Hintergrundinformation

Hintergrund

Cheng Tsz-ho, Cheung Chun-fu, Liu Tsz-man, Quinn Moon, Tang Kai-yin , Li Tsz-yin, Li Yu-hin, Wong Wai-yin und vier weitere Personen wurden am 23. August 2020 von Angehörigen der festland-chinesischen Küstenwache abgefangen, als sie Hongkong mit einem Schnellboot verließen.

Am 16. Dezember 2020 wurden zwei von ihnen wegen "Organisation des geheimen Grenzübertritts anderer Personen" angeklagt, was ihnen mehrere Jahre Gefängnis einbringen könnte. Acht weitere müssen sich wegen "illegaler Grenzüberquerung" verantworten, was mit bis zu einem Jahr in Haft geahndet werden kann. Die Staatsanwaltschaft des Bezirks Yantian der Stadt Shenzhen wird hinter verschlossenen Türen über die mögliche Strafverfolgung der beiden anderen Personen beraten – sie waren zum Zeitpunkt ihrer Inhaftierung noch minderjährig. Bis dahin befinden sie sich nach wie vor in Haft.

Elf der zwölf Personen waren vor ihrer Inhaftierung wegen "illegaler Grenzüberquerung" in Festlandchina bereits in Hongkong festgenommen worden. Die Vorwürfe lauteten damals auf "Verabredung zur absichtlichen Verwundung von Personen", "Randale", "tätlicher Angriff auf ein_e Polizeibeamt_in", "Verschwörung zur Brandstiftung", "Besitz von Substanzen mit der Absicht, Eigentum zu zerstören oder zu beschädigen", "Herstellung einer explosiven Substanz", "Brandstiftung" und "Planung von Brandstiftung".

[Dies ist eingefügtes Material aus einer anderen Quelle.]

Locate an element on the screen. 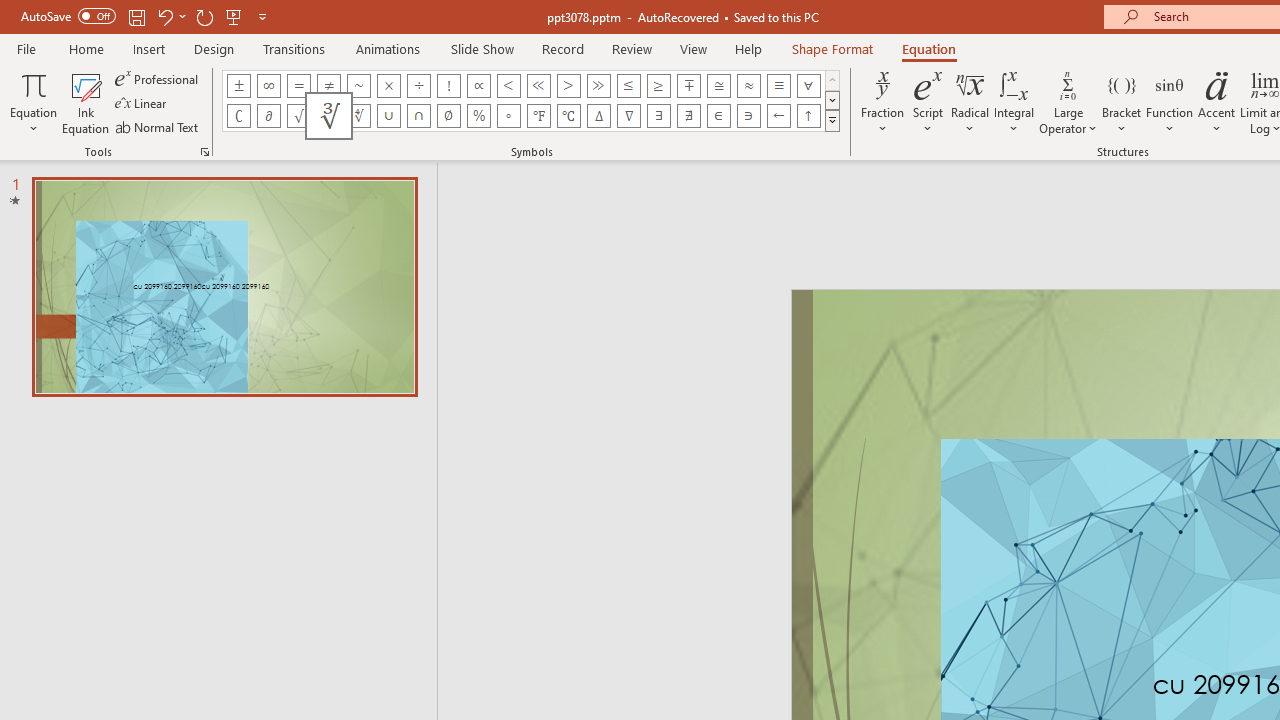 This screenshot has height=720, width=1280. 'Equation Symbol Degrees Celsius' is located at coordinates (567, 115).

Bei einer Pressekonferenz am 12. Dezember sagten einige Familienmitglieder der Inhaftierten, dass die chinesischen Sicherheitskräfte während des Verhörs viele Fragen zu den 2019 in Hongkong abgehaltenen Protesten gestellt hätten, obwohl den zwölf Hongkonger_innen Straftaten in Verbindung mit der Überquerung der Grenze vorgeworfen werden. Die Untersuchung von Fällen, in die die zwölf Inhaftierten in Hongkong möglicherweise involviert waren, fällt nicht in den Zuständigkeitsbereich der Behörden des chinesischen Festlands.

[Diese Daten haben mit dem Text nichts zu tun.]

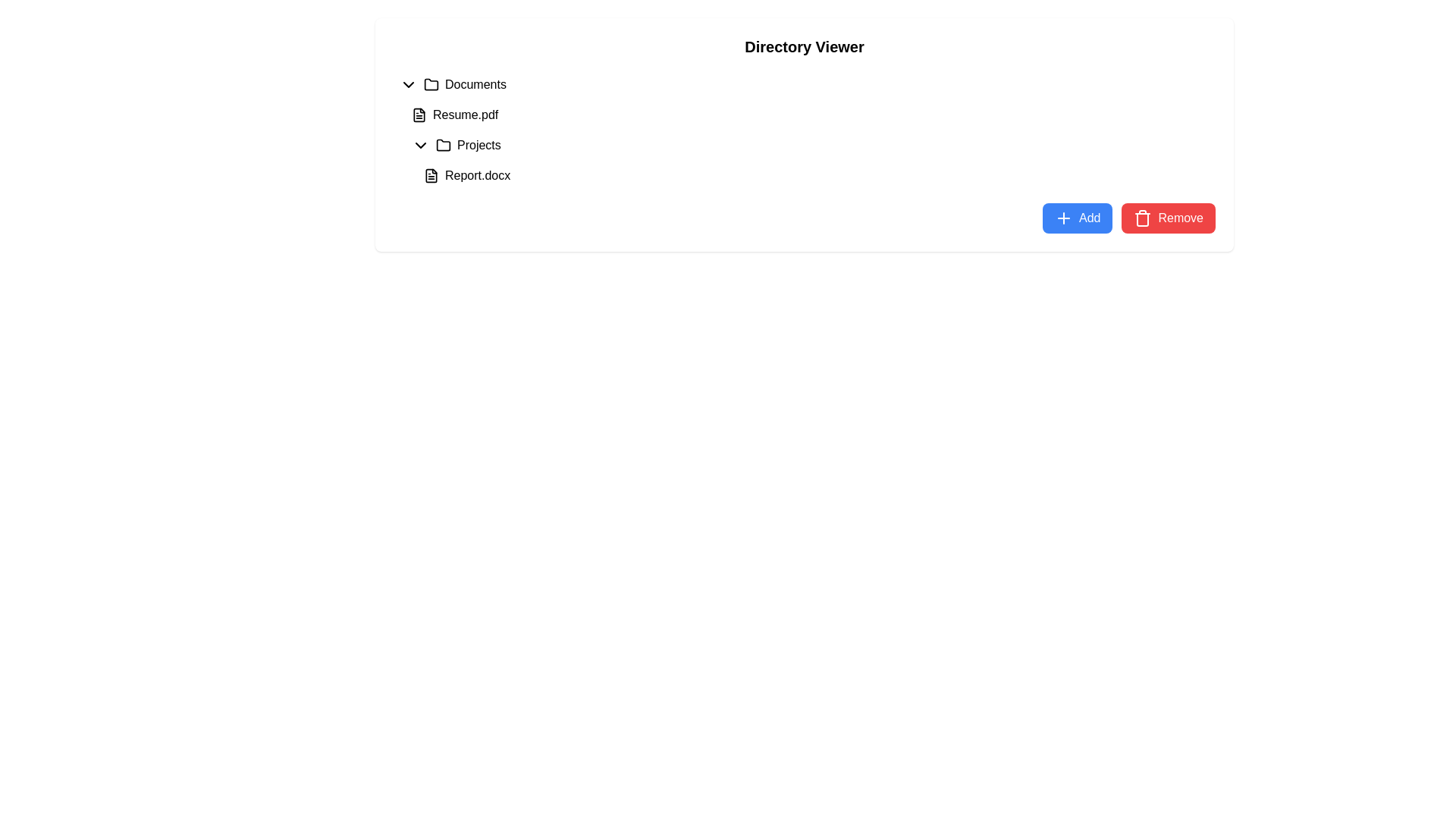 The image size is (1456, 819). Describe the element at coordinates (478, 146) in the screenshot. I see `the 'Projects' text label, which is a subitem under the expandable 'Documents' folder in a hierarchical navigation structure` at that location.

Ebenfalls auf der Pressekonferenz am 12. Dezember wiederholten die Familienangehörigen ihre Forderung, den Inhaftierten Zugang zu den von den Familien ernannten Rechtsbeiständen zu gewähren. Zudem appellierten sie an die chinesischen Behörden, den zwölf Hongkonger_innen zu gestatten, direkt mit ihren Familien und den von ihnen ernannten Rechtsbeiständen zu kommunizieren. Sie forderten zudem, von den Behörden über die Gerichtstermine informiert zu werden und die Möglichkeit zu erhalten, bei den Anhörungen anwesend zu sein. In China werden die Familienmitglieder von inhaftierten Dissident_innen häufig daran gehindert, den Gerichtsverhandlungen beizuwohnen. In manchen Fällen werden die Familien erst im Nachhinein über das Gerichtsverfahren oder das Urteil informiert.

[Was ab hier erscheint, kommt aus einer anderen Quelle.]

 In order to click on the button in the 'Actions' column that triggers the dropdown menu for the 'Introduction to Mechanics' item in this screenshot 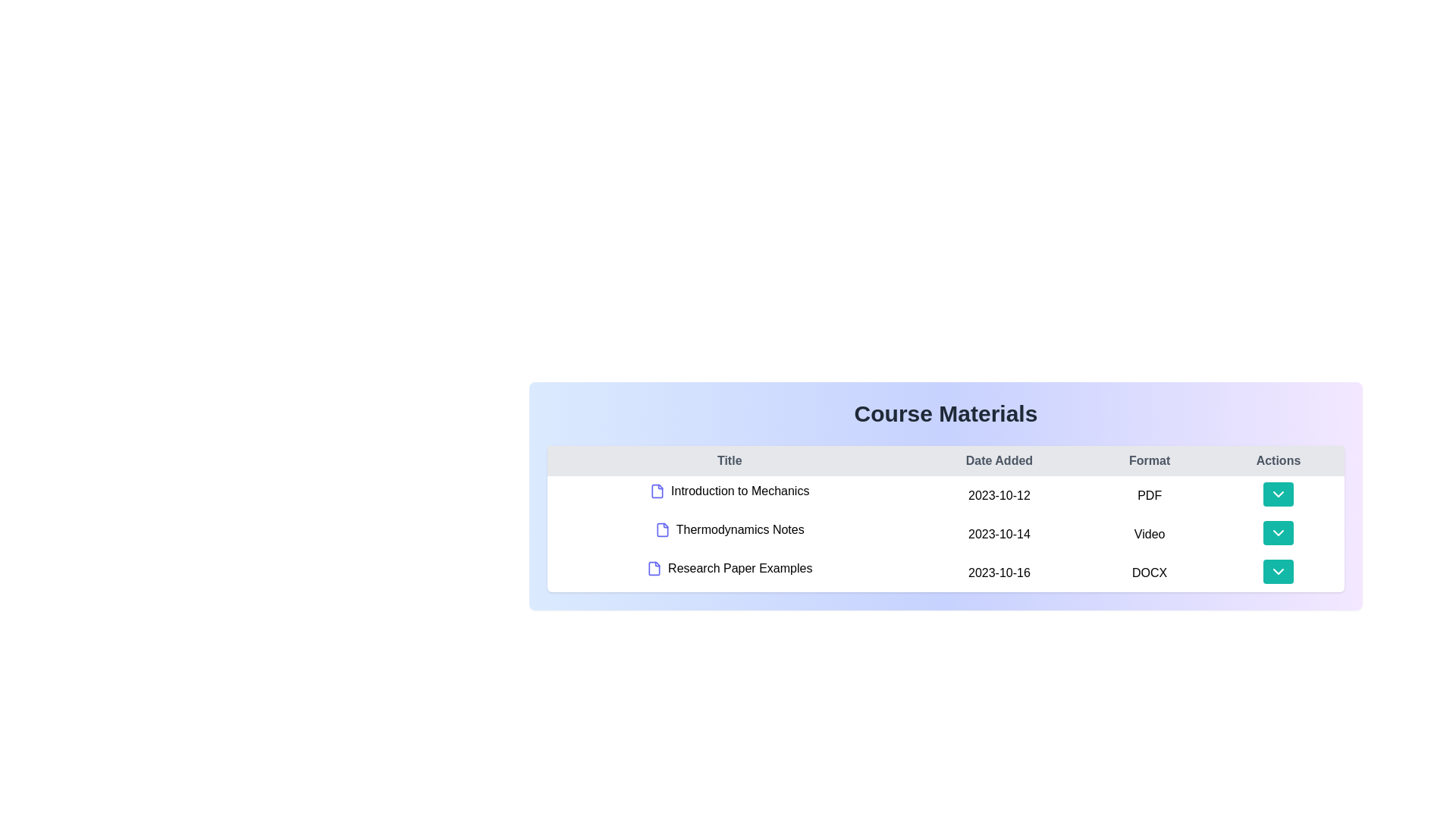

Amnesty International hat zahlreiche Fälle dokumentiert, bei denen Gefangenen in Festlandchina, oft Menschenrechtsverteidiger_innen, das Recht auf Rechtsbeistände, die von ihnen oder ihren Familien beauftragt wurden, routinemäßig verweigert wurde. In einigen Fällen ernannten die Behörden Rechtsbeistände für die Inhaftierten, ohne dass diese oder deren Familien zugestimmt hatten. In anderen Fällen bedrohten die Behörden Rechtsbeistände, um sie dazu zu zwingen, ihre Mandate abzugeben; behaupteten, dass die Inhaftierten von Familien ernannte Rechtsbeistände entlassen hätten; oder hinderten Angehörige daran, Rechtsbeistände zu beauftragen. Dies sind alles Mittel, um den inhaftierten Menschen ihren Anspruch auf einen Rechtsbeistand zu verweigern. Personen ohne rechtliche Vertretung können sich oftmals nicht über ihre Rechte informieren und laufen daher verstärkt Gefahr, ein unfaires Gerichtsverfahren zu erhalten.

Einer der zwölf Inhaftierten, Li Yu-hin, soll Hongkong verlassen haben, weil er zuvor wegen "Besitzes von Munition ohne Zulassung" und "Zusammenarbeit mit ausländischen Kräften zur Gefährdung der nationalen Sicherheit" festgenommen worden war. Li Yu-hin ist einer der 35 Aktivist_innen und Protestierenden, die bisher im Rahmen des am 30. Juni in Kraft getretenen Sicherheitsgesetzes für Hongkong festgenommen wurden. Das UN-Hochkommissariat für Menschenrechte und andere UN-Gremien haben wiederholt ihre Besorgnis über das nationale Sicherheitsgesetz für Hongkong ausgedrückt. Der vage formulierte Gesetzestext könne zu "diskriminierender oder willkürlicher Auslegung bzw. Durchsetzung des Gesetzes führen, was den Menschenrechtsschutz untergraben könnte".